[TASK DATA]
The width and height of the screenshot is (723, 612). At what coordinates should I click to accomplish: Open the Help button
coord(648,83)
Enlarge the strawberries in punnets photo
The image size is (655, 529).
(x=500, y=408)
[/TASK DATA]
AIM OF THE EXERCISE: Copy out the whole listing above, leaving each line exactly as it stands.

COMPLETED TASK:
The width and height of the screenshot is (723, 612). At what coordinates should I click to accomplish: Open the Help button
coord(648,83)
Enlarge the strawberries in punnets photo
The image size is (655, 529).
(x=500, y=408)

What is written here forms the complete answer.